Another popular meme uses another quote by Solzhenitsyn and adds to the previous quote: “The world is being engulfed by the brazen conviction that power is everything and justice is nothing”.
The text printed in white on the black background is yet another quote by Solzhenitsyn and says: “We should live for ourselves, not for the lies! “In this world, the most depressing thing is when the literary life of a nation is destroyed by violence. It is not just forbidding the freedom of public opinion, but forcibly plunging the mind of a nation and eradicating its memory. In this case, the entire nation nothing but a dead body.”
This message of dissidence is not falling on deaf ears. A number of intellectuals have recently spoken out publicly on issues many Chinese citizens are forced to keep to themselves. On February 4, Chinese legal academic Xu Zhangrun published a powerful online essay openly criticizing the Chinese government, called 愤怒的人民已不再恐惧 (“When fury overcomes fear”). He writes: “Ours is a system in which The Ultimate Arbiter [an imperial-era term used by state media to describe Xi Jinping] monopolizes power. It results in what I call “organizational discombobulation” that, in turn, has served to enable a dangerous “systemic impotence” at every level. Political culture has thereby been nurtured that, in terms of the real public good, is ethically bankrupt, for it is one that strains to vouchsafe its privatized Party-State…while abandoning the people over which it holds sway to suffer the vicissitudes of a cruel fate. It is a system that turns every natural disaster into an even greater man-made catastrophe. The coronavirus epidemic has revealed the rotten core of Chinese governance; the fragile and vacuous heart of the jittering edifice of state has thereby shown up as never before.”
The essay starts with a quote by Boris Pasternak, an opponent to Stalin: “
February. Get out the ink and weep!
Sob in February, sob and sing
While the wet snow rumbles in the street
And burns with the black spring.
Translated by Sasha Dugdale
Since the release of Zhang’s essay, censored in China but circulated by people who have access to VPNs or friends abroad, other daring initiatives have occurred.

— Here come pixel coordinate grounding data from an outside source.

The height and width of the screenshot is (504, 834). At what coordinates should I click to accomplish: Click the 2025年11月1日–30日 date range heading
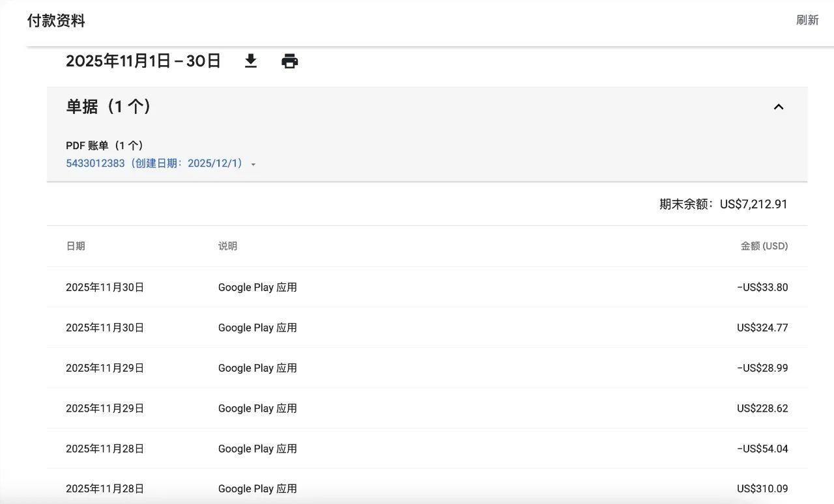143,61
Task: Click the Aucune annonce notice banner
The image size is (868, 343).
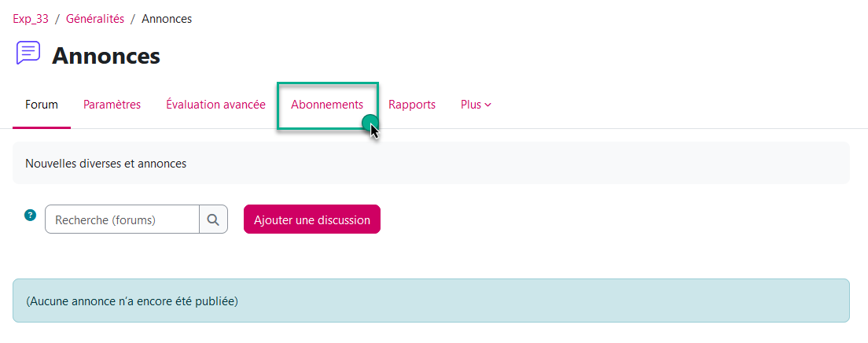Action: click(431, 301)
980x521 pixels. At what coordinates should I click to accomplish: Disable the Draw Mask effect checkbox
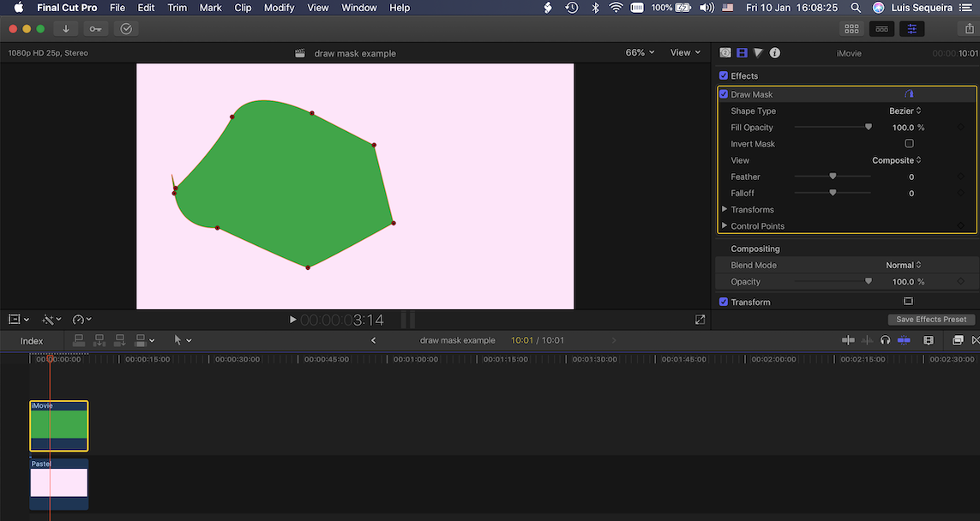point(724,94)
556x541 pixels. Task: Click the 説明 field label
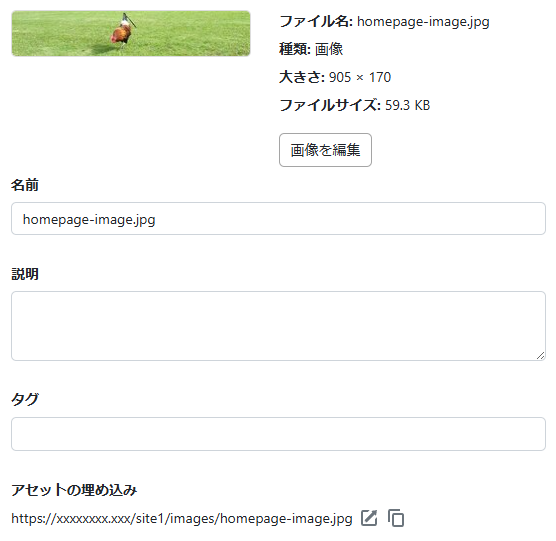tap(25, 274)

Most recently, a petition signed by hundreds of doctors, intellectuals and citizens is now circulating and demanding changes: “The petition, addressed to the National People’s Congress, lists five demands for Beijing: to protect people’s right to freedom of expression; to discuss the issue at NPC meetings; to make February 6, the day Li [Doctor Li Wenliang] died, a national day for free speech; to ensure no one is punished, threatened, interrogated, censored or locked up for their speech, civil assembly, letters or communication; and to give equitable treatment, such as medical care, to people from Wuhan and Hubei province.”
As the CCP is preparing for a major political event, the March 5 “Two Meetings” (两会 in Chinese), the annual plenary sessions of the two bodies that vote on political decisions at the national level, it will have to consider mounting pressure in the form of rare displays of public frustration that haven’t been witnessed in years.